• CONSEGNA A
Restituisci senza cambiamenti le righe dei record che vanno da quella che contiene "You are a GUI" fino alla fine dei record, comprese entrambe. Lascia fuori le immagini.

• ESTRATTO DEL TESTO
━━━━━━━━━━━━━━━━
Ricordiamo, in quest’occasione, un cognome che, in varie forme e largheggiando un po’, con qualche licenza temporale che ci concediamo, è presente nel ciclismo da circa un secolo. Ci riferiamo al cognome Farolfi, tipicamente indicativo della zona d’origine, la Romagna, con Guerrino Farolfi, nato appunto a Faenza il 18 maggio 1916, che ben presto, in gioventù, nella categoria allievi, gareggiando per la società Faenza Sportiva, ottiene buoni risultati nelle gare regionali. Il successivo passaggio fra i dilettanti conferma le sue attitudini di valente scalatore che lo conducono alle preselezioni per i giochi olimpici. Una carriera nella categoria contrappuntata da varie vittorie di valore in campo nazionale e, fra queste, spicca in primo piano, la Bologna-Passo della Raticosa, strada ricca di curve che collega l’Emilia-Romagna alla Toscana con il valico a quota m. 968 situato nel comune di Firenzuola, già in provincia di Firenze, gara ambitissima ai suoi bei dì dove si è svolgeva pure una nota gara di velocità in salita poi riservata alle auto storiche.
━━━━━━━━━━━━━━━━
Dati sulle coordinate degli elementi:

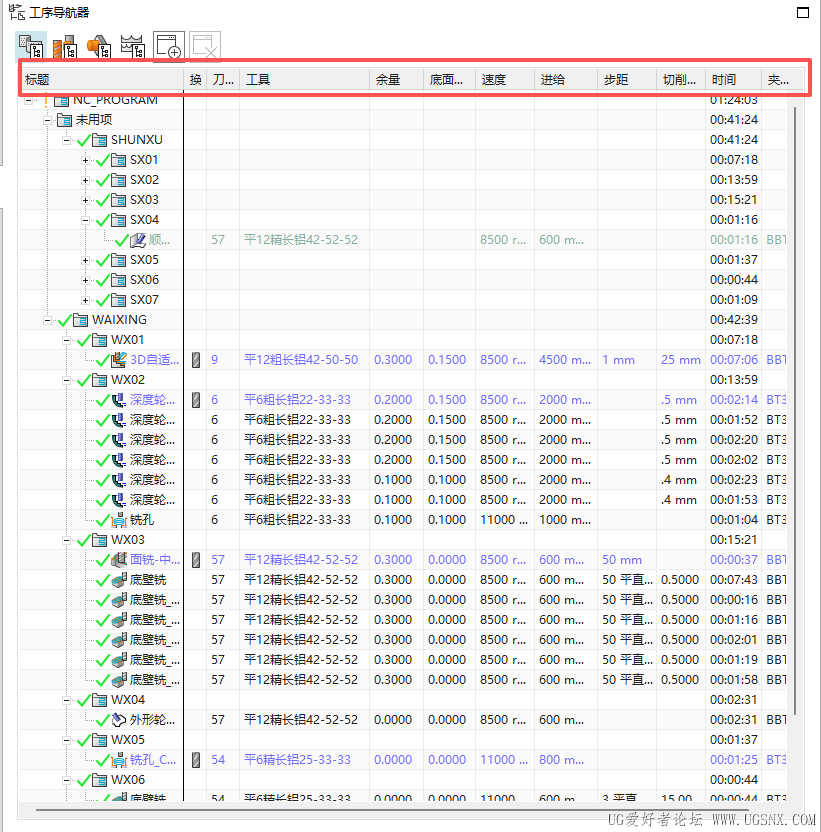Switch to Geometry View
Image resolution: width=821 pixels, height=832 pixels.
pos(98,46)
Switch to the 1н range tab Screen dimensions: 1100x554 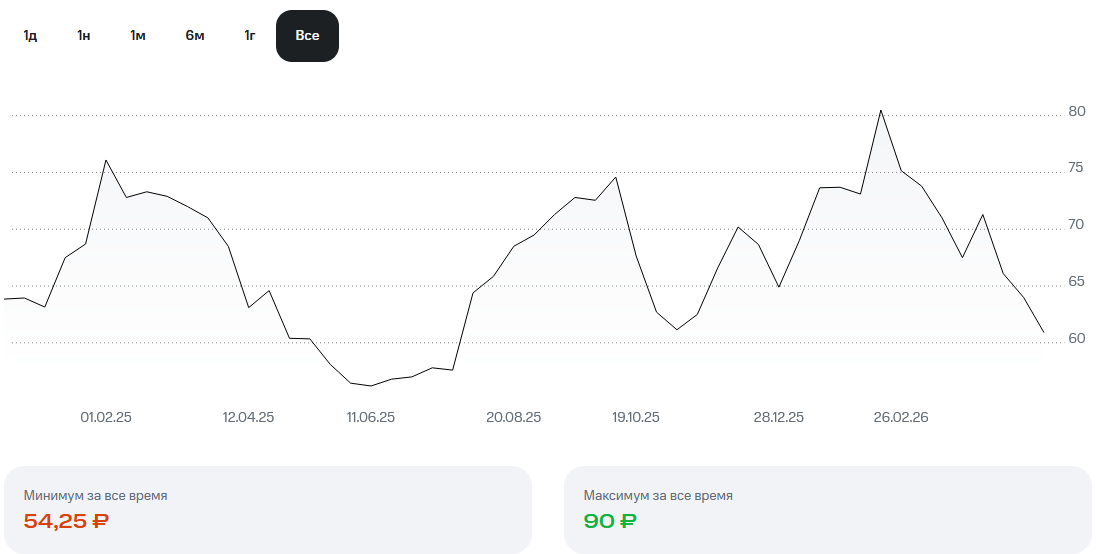[84, 36]
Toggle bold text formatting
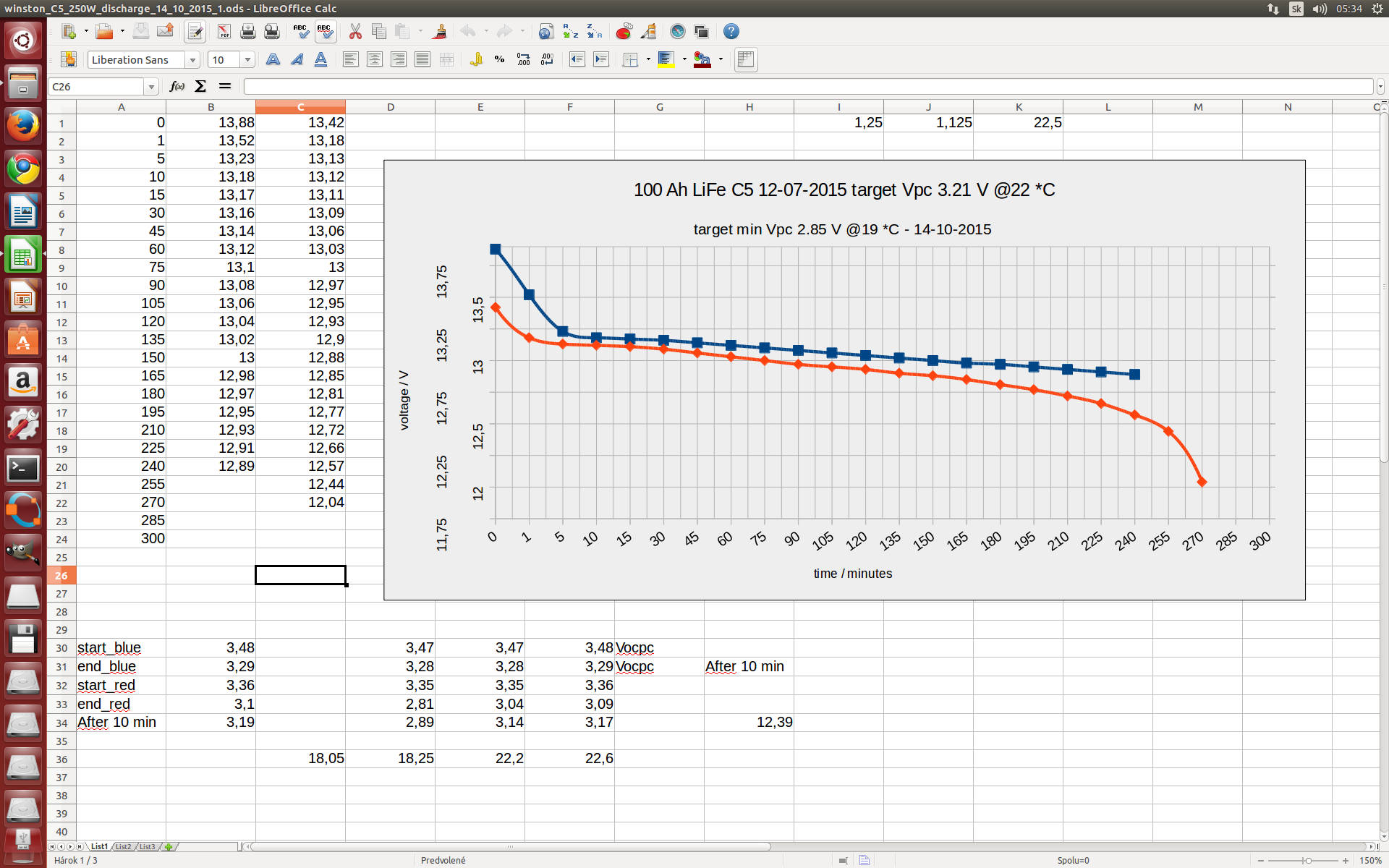 [x=273, y=60]
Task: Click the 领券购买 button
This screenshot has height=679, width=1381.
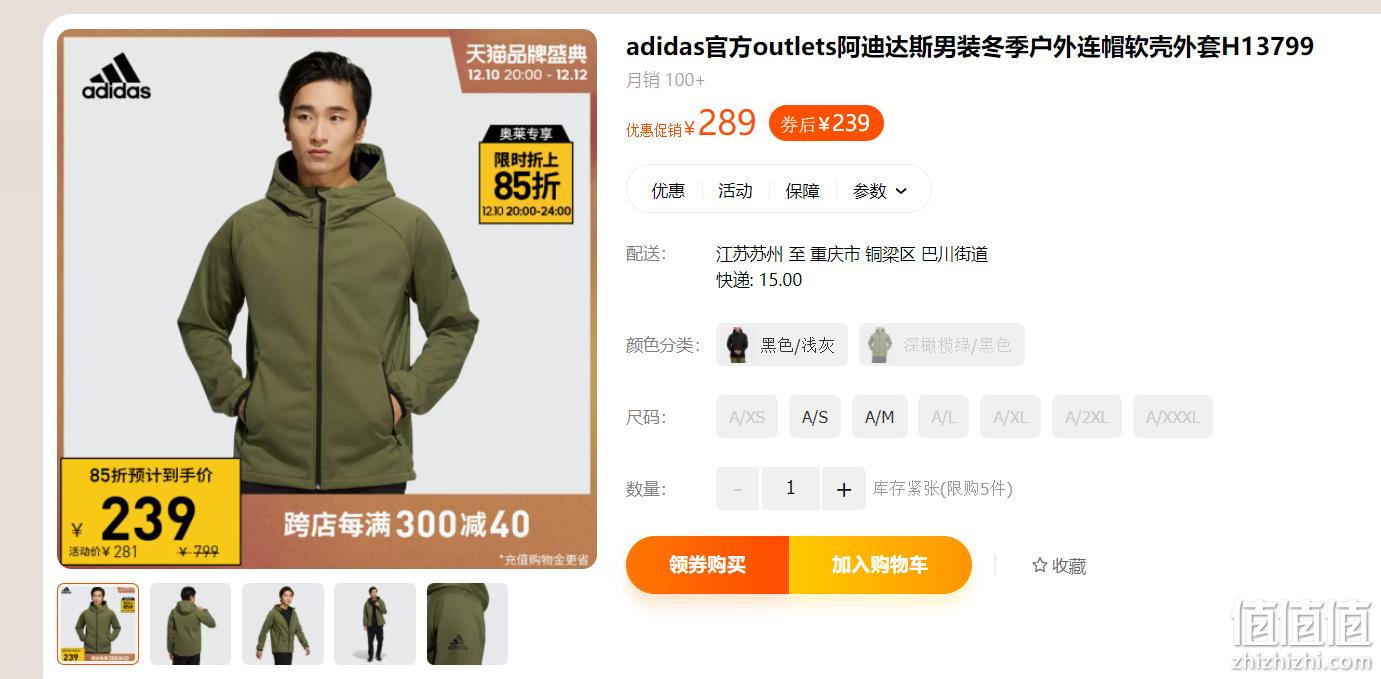Action: pos(708,565)
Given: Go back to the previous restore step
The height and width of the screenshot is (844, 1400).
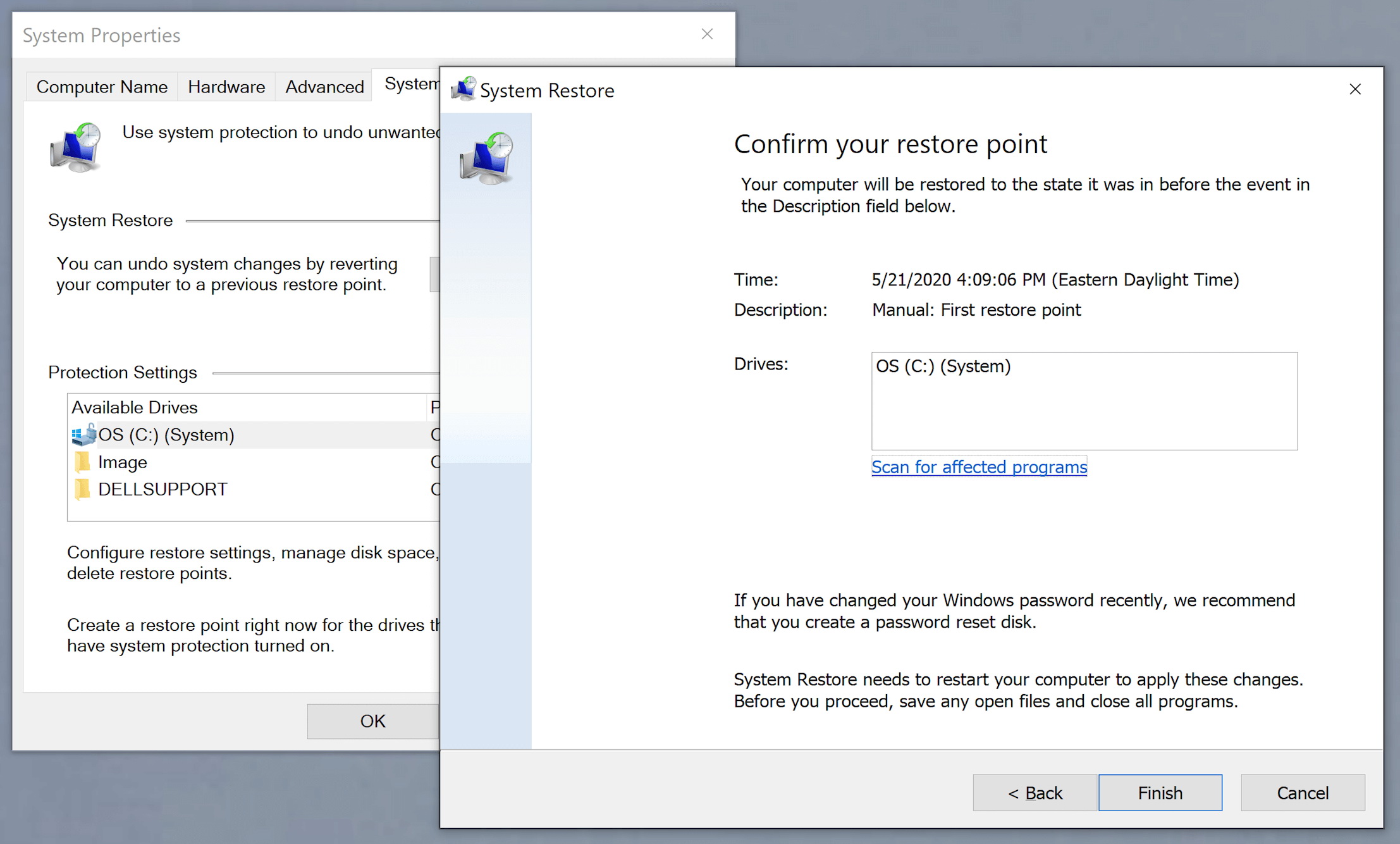Looking at the screenshot, I should pyautogui.click(x=1035, y=793).
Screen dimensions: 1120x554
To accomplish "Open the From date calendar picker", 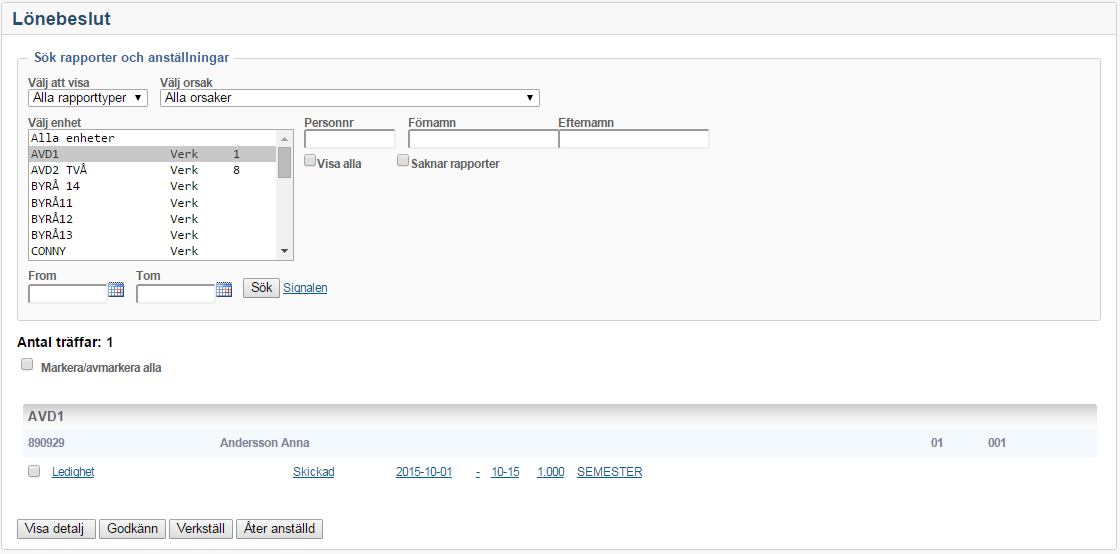I will [x=116, y=290].
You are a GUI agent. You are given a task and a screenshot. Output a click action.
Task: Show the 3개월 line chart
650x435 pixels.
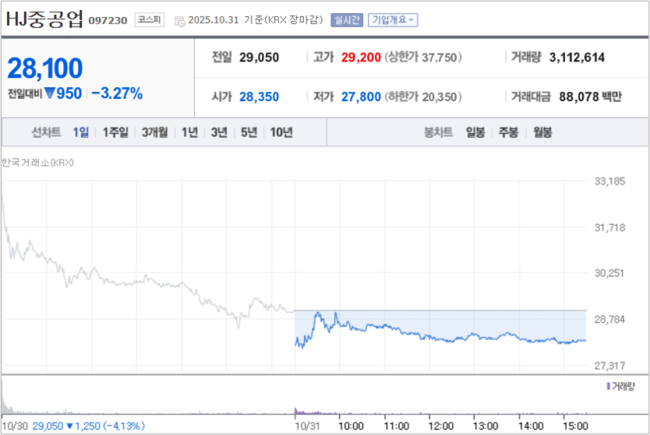(154, 132)
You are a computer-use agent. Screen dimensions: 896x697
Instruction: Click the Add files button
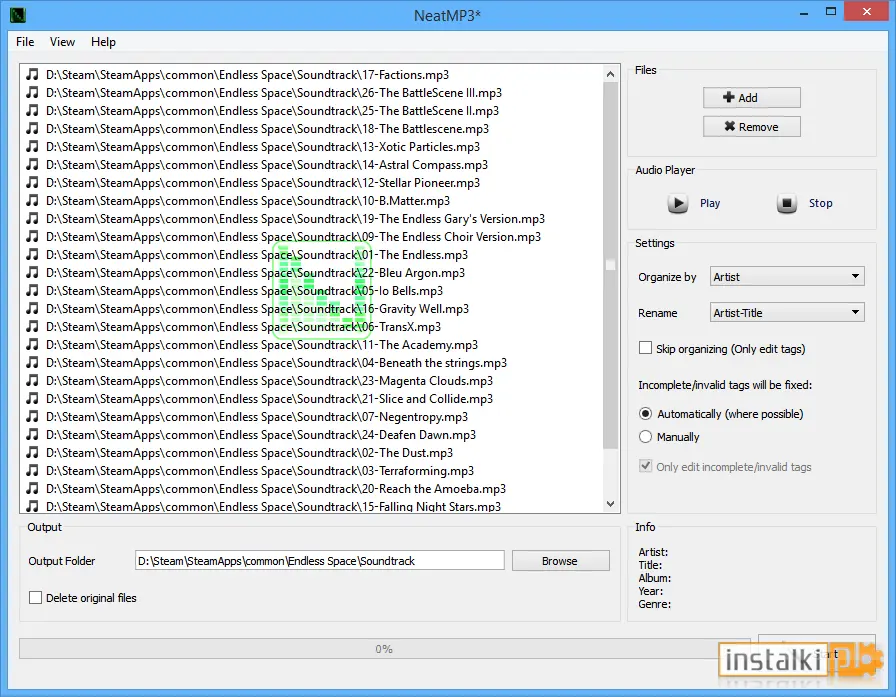(751, 98)
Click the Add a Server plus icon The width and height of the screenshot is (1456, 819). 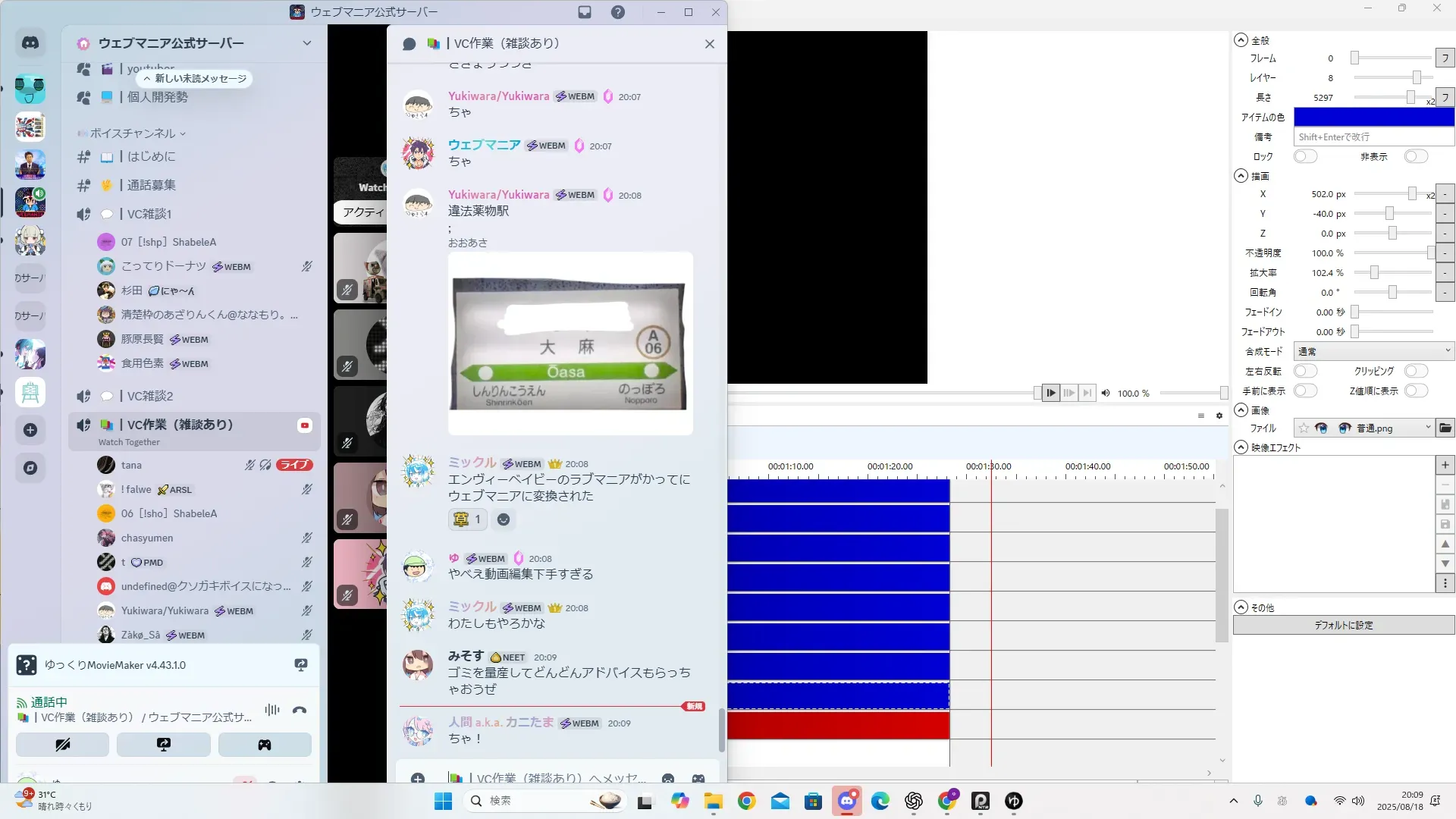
━━━━━━━━━━━━━━━━
• CONSEGNA B
Secondo l'estratto del testo, dove e quando è nato Guerrino Farolfi?

• RISPOSTA COMPLETA A
You are a GUI agent. You are given a task and a screenshot. Output a click action.
Task: Show the 3개월 line chart
650x435 pixels.
(154, 132)
You are a computer-use agent. Screen dimensions: 896x697
Instruction: Click the Add files button
(751, 98)
Click the Add a Server plus icon The width and height of the screenshot is (1456, 819). 

• RISPOSTA COMPLETA B
A Faenza, il 18 maggio 1916.